June 24, 2013- It's been a long, bumpy ride for the issue of affirmative action at the U.S. Supreme Court ever since Associate Justice William O. Douglas penned his poignant dissent in DeFunis v. Odegaard
, 416 U.S. 312 (1974). For it was Douglas, by far one of the most liberal justices ever to don the robe at the Supreme Court, who wrote that:
"The Equal Protection Clause did not enact a requirement that law schools employ as the sole criterion for admissions a formula based upon the LSAT and undergraduate grades, nor does it prohibit law schools from evaluating an applicant's prior achievements in light of the barriers that he had to overcome. A black applicant who pulled himself out of the ghetto into a junior college may thereby demonstrate a level of motivation, perseverance, and ability that would lead a fair minded admissions committee to conclude that he shows more promise for law study than the son of a rich alumnus who achieved better grades at Harvard. That applicant would be offered admission not because he is black, but because as an individual he has shown he has the potential, while the Harvard man may have taken less advantage of the vastly superior opportunities offered him." (DeFunis, 416 U.S. at 331.)

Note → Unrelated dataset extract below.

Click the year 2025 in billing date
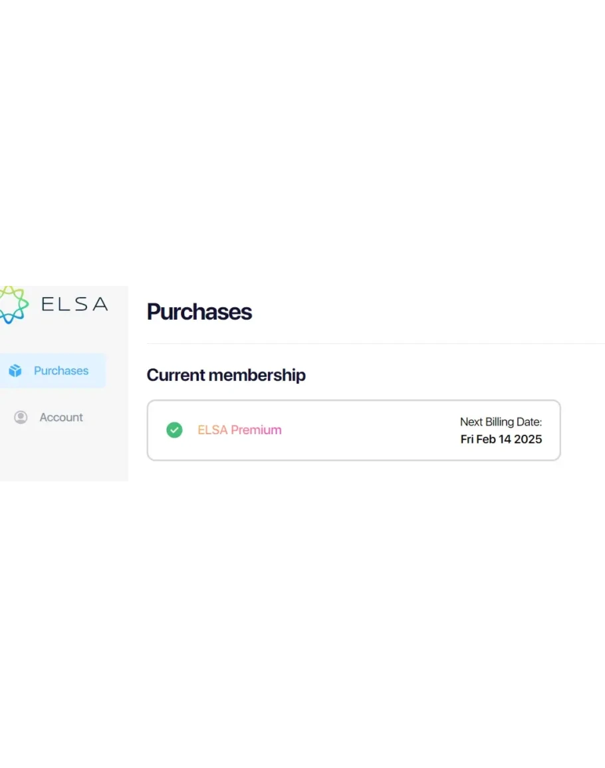 click(528, 440)
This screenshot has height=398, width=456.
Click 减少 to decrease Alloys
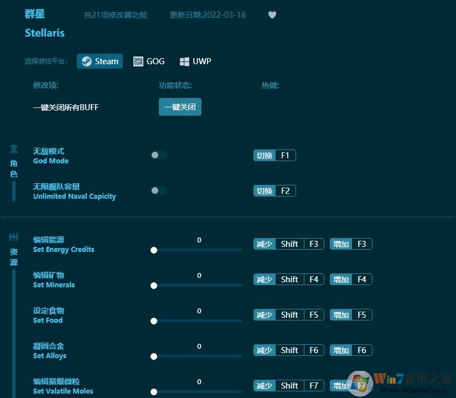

Justice Douglas did not stop there, for he also wrote that:
"There is no superior person by constitutional standards. A DeFunis who is white is entitled to no advantage by reason of that fact; nor is he subject to any disability, no matter what his race or color. Whatever his race, he had a constitutional right to have his application considered on its individual merits in a racially neutral manner." (DeFunis, 416 U.S. at 337.)
Justice Douglas, like many others, was rightly concerned about what would happen if our Nation's universities entered the arena of racial entitlements. He cautioned:
"The reservation of a proportion of the law school class for members of selected minority groups is fraught with similar dangers, for one must immediately determine which groups are to receive such favored treatment and which are to be excluded, the proportions of the class that are to be allocated to each, and even the criteria by which to determine whether an individual is a member of a favored group. There is no assurance that a common agreement can be reached, and first the schools, and then the courts, will be buffeted with the competing claims. The University of Washington included Filipinos, but excluded Chinese and Japanese; another school may limit its program to blacks, or to blacks and Chicanos. Once the Court sanctioned racial preferences such as these, it could not then wash its hands of the matter, leaving it entirely in the discretion of the school, for then we would have effectively overruled Sweatt v. Painter, 339 U.S. 629 (1948), and allowed imposition of a 'zero' allocation. But what standard is the Court to apply when a rejected applicant of Japanese ancestry brings suit to require the University of Washington to extend the same privileges to his group? The Committee might conclude that the population of Washington is now 2% Japanese, and that Japanese also constitute 2% of the Bar, but that had they not been handicapped by a history of discrimination, Japanese would now constitute 5% of the Bar, or 20%. Or, alternatively, the Court could attempt to assess how grievously each group has suffered from discrimination, and allocate proportions accordingly; if that were the standard the current University of Washington policy would almost surely fall, for there is no Western State which can claim that it has always treated Japanese and Chinese in a fair and evenhanded manner." (DeFunis, 416 U.S. at 338.)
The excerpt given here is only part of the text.